Problem details.
Search the data for the string "screenshot", and report each line where it is found.

Supplied entries.
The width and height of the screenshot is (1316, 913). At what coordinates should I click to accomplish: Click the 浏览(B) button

---

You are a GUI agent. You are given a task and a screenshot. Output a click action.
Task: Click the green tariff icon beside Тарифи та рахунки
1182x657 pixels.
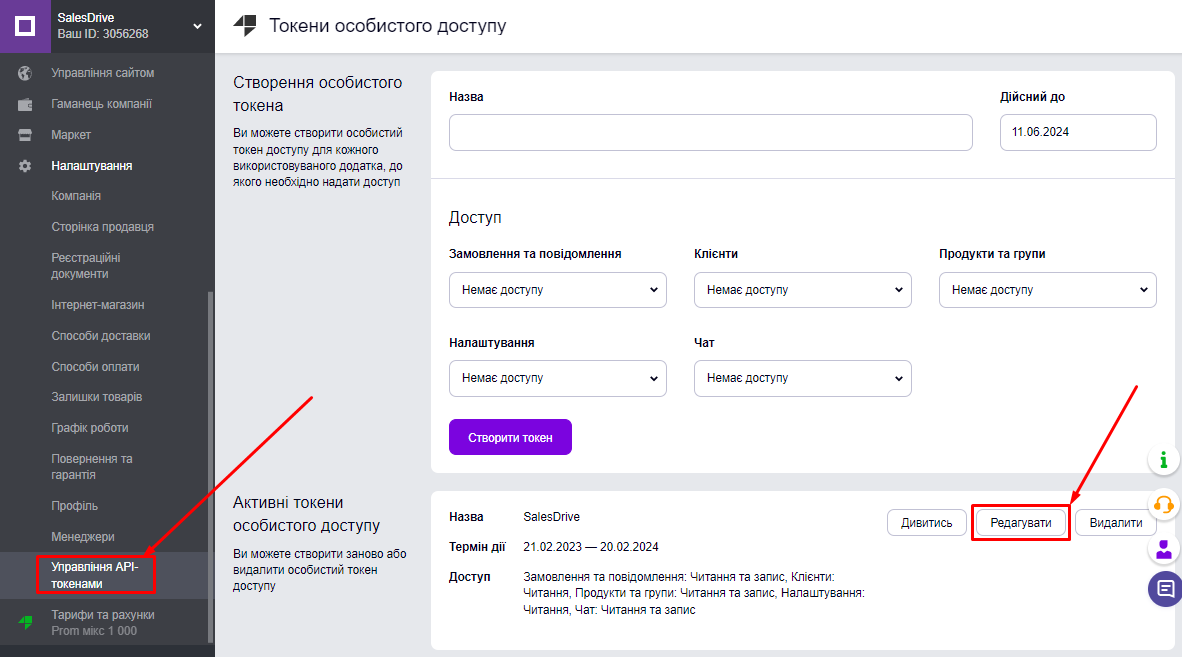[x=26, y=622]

Answer to this problem.
The width and height of the screenshot is (1316, 913). At what coordinates should I click to accomplish: Click the 浏览(B) button
You are a GUI agent. You are given a task and a screenshot. Output a click action.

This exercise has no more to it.